Assignment – Reproduce each line below without any alteration.
══ Material for this task
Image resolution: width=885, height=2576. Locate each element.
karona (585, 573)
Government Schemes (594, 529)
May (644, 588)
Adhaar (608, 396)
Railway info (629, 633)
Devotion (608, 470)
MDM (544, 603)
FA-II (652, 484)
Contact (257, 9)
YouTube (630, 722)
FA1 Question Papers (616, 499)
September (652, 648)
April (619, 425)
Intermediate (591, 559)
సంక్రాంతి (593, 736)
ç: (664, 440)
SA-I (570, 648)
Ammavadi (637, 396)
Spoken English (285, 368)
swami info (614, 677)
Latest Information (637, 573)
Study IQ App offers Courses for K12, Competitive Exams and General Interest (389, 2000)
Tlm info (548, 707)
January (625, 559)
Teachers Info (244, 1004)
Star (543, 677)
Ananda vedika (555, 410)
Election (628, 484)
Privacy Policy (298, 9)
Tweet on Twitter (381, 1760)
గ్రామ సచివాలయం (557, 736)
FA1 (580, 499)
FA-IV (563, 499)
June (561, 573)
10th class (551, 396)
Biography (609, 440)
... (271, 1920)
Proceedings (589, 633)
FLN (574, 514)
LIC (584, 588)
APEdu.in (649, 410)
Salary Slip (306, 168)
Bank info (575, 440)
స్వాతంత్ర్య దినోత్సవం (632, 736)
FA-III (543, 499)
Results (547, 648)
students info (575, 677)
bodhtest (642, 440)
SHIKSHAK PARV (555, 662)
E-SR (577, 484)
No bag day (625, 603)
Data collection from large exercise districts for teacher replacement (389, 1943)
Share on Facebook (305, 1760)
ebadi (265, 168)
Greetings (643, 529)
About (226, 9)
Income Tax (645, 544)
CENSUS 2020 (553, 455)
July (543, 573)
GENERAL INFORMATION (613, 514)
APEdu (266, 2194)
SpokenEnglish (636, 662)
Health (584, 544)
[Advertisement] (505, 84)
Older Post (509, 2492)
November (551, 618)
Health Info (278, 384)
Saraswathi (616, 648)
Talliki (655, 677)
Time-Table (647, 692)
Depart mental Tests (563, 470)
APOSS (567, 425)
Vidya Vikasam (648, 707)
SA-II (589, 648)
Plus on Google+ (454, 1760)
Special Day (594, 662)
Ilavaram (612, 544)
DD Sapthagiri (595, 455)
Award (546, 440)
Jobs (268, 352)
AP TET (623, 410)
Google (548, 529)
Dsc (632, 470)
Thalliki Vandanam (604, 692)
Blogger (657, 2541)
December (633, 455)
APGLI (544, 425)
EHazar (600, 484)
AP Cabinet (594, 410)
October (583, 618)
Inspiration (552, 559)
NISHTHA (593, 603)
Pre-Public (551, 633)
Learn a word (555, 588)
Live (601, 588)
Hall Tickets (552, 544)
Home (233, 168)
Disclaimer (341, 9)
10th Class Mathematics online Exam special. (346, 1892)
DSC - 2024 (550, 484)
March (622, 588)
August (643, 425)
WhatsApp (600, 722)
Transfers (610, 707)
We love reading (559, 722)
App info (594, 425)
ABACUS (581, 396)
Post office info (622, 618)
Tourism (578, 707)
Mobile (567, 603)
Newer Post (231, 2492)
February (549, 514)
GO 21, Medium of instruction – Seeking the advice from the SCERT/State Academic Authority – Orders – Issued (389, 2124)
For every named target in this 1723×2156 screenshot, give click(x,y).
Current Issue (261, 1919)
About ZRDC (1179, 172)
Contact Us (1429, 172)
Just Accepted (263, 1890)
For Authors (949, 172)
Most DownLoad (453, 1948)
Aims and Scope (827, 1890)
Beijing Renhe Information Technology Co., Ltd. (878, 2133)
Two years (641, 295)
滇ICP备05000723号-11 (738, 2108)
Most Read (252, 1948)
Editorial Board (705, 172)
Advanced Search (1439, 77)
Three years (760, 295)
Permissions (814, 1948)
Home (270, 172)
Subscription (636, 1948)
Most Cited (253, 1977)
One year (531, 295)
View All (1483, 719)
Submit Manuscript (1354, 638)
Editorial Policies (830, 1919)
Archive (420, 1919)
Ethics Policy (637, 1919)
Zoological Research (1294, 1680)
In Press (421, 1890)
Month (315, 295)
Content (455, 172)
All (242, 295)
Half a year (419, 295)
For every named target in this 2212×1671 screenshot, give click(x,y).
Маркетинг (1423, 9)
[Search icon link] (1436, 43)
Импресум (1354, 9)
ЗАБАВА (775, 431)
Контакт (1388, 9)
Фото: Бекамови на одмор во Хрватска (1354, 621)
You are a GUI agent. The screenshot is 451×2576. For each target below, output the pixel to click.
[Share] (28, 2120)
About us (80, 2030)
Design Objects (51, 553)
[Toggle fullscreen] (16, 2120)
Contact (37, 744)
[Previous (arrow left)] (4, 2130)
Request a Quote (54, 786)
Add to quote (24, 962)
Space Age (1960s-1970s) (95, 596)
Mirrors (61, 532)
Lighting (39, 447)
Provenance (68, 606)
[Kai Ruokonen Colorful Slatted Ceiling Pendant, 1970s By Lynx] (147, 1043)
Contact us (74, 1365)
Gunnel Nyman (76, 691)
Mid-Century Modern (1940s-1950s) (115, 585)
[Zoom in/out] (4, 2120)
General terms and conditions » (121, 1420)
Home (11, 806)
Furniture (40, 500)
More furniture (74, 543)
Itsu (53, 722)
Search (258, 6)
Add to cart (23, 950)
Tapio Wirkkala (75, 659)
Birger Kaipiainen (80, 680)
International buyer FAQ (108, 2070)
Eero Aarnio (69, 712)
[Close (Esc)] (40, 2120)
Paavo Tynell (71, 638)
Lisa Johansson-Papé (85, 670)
════
Exercise answer –
Image resolution: width=885, height=2576. Locate each element.
karona (585, 573)
Government Schemes (594, 529)
May (644, 588)
Adhaar (608, 396)
Railway info (629, 633)
Devotion (608, 470)
MDM (544, 603)
FA-II (652, 484)
Contact (257, 9)
YouTube (630, 722)
FA1 Question Papers (616, 499)
September (652, 648)
April (619, 425)
Intermediate (591, 559)
సంక్రాంతి (593, 736)
ç: (664, 440)
SA-I (570, 648)
Ammavadi (637, 396)
Spoken English (285, 368)
swami info (614, 677)
Latest Information (637, 573)
Study IQ App offers Courses for K12, Competitive Exams and General Interest (389, 2000)
Tlm info (548, 707)
January (625, 559)
Teachers Info (244, 1004)
Star (543, 677)
Ananda vedika (555, 410)
Election (628, 484)
Privacy Policy (298, 9)
Tweet on Twitter (381, 1760)
గ్రామ సచివాలయం (557, 736)
FA1 (580, 499)
FA-IV (563, 499)
June (561, 573)
10th class (551, 396)
Biography (609, 440)
... (271, 1920)
Proceedings (589, 633)
FLN (574, 514)
LIC (584, 588)
APEdu.in (649, 410)
Salary Slip (306, 168)
Bank info (575, 440)
స్వాతంత్ర్య దినోత్సవం (632, 736)
FA-III (543, 499)
Results (547, 648)
students info (575, 677)
bodhtest (642, 440)
SHIKSHAK PARV (555, 662)
E-SR (577, 484)
No bag day (625, 603)
Data collection from large exercise districts for teacher replacement (389, 1943)
Share on Facebook (305, 1760)
ebadi (265, 168)
Greetings (643, 529)
About (226, 9)
Income Tax (645, 544)
CENSUS 2020 (553, 455)
July (543, 573)
GENERAL INFORMATION (613, 514)
APEdu (266, 2194)
SpokenEnglish (636, 662)
Health (584, 544)
[Advertisement] (505, 84)
Older Post (509, 2492)
November (551, 618)
Health Info (278, 384)
Saraswathi (616, 648)
Talliki (655, 677)
Time-Table (647, 692)
Depart mental Tests (563, 470)
APOSS (567, 425)
Vidya Vikasam (648, 707)
SA-II (589, 648)
Plus on Google+ (454, 1760)
Special Day (594, 662)
Ilavaram (612, 544)
DD Sapthagiri (595, 455)
Award (546, 440)
Jobs (268, 352)
AP TET (623, 410)
Google (548, 529)
Dsc (632, 470)
Thalliki Vandanam (604, 692)
Blogger (657, 2541)
December (633, 455)
APGLI (544, 425)
EHazar (600, 484)
AP Cabinet (594, 410)
October (583, 618)
Inspiration (552, 559)
NISHTHA (593, 603)
Pre-Public (551, 633)
Learn a word (555, 588)
Live (601, 588)
Hall Tickets (552, 544)
Home (233, 168)
Disclaimer (341, 9)
10th Class Mathematics online Exam special. (346, 1892)
DSC - 2024 (550, 484)
March (622, 588)
August (643, 425)
WhatsApp (600, 722)
Transfers (610, 707)
We love reading (559, 722)
App info (594, 425)
ABACUS (581, 396)
Post office info (622, 618)
Tourism (578, 707)
Mobile (567, 603)
Newer Post (231, 2492)
February (549, 514)
GO 21, Medium of instruction – Seeking the advice from the SCERT/State Academic Authority – Orders – Issued (389, 2124)
For every named target in this 1723×2156 screenshot, give click(x,y).
Current Issue (261, 1919)
About ZRDC (1179, 172)
Contact Us (1429, 172)
Just Accepted (263, 1890)
For Authors (949, 172)
Most DownLoad (453, 1948)
Aims and Scope (827, 1890)
Beijing Renhe Information Technology Co., Ltd. (878, 2133)
Two years (641, 295)
滇ICP备05000723号-11 (738, 2108)
Most Read (252, 1948)
Editorial Board (705, 172)
Advanced Search (1439, 77)
Three years (760, 295)
Permissions (814, 1948)
Home (270, 172)
Subscription (636, 1948)
Most Cited (253, 1977)
One year (531, 295)
View All (1483, 719)
Submit Manuscript (1354, 638)
Editorial Policies (830, 1919)
Archive (420, 1919)
Ethics Policy (637, 1919)
Zoological Research (1294, 1680)
In Press (421, 1890)
Month (315, 295)
Content (455, 172)
All (242, 295)
Half a year (419, 295)
For every named target in this 2212×1671 screenshot, give click(x,y).
Маркетинг (1423, 9)
[Search icon link] (1436, 43)
Импресум (1354, 9)
ЗАБАВА (775, 431)
Контакт (1388, 9)
Фото: Бекамови на одмор во Хрватска (1354, 621)
You are a GUI agent. The screenshot is 451×2576. For each target below, output the pixel to click.
[Share] (28, 2120)
About us (80, 2030)
Design Objects (51, 553)
[Toggle fullscreen] (16, 2120)
Contact (37, 744)
[Previous (arrow left)] (4, 2130)
Request a Quote (54, 786)
Add to quote (24, 962)
Space Age (1960s-1970s) (95, 596)
Mirrors (61, 532)
Lighting (39, 447)
Provenance (68, 606)
[Kai Ruokonen Colorful Slatted Ceiling Pendant, 1970s By Lynx] (147, 1043)
Contact us (74, 1365)
Gunnel Nyman (76, 691)
Mid-Century Modern (1940s-1950s) (115, 585)
[Zoom in/out] (4, 2120)
General terms and conditions » (121, 1420)
Home (11, 806)
Furniture (40, 500)
More furniture (74, 543)
Itsu (53, 722)
Search (258, 6)
Add to cart (23, 950)
Tapio Wirkkala (75, 659)
Birger Kaipiainen (80, 680)
International buyer FAQ (108, 2070)
Eero Aarnio (69, 712)
[Close (Esc)] (40, 2120)
Paavo Tynell (71, 638)
Lisa Johansson-Papé (85, 670)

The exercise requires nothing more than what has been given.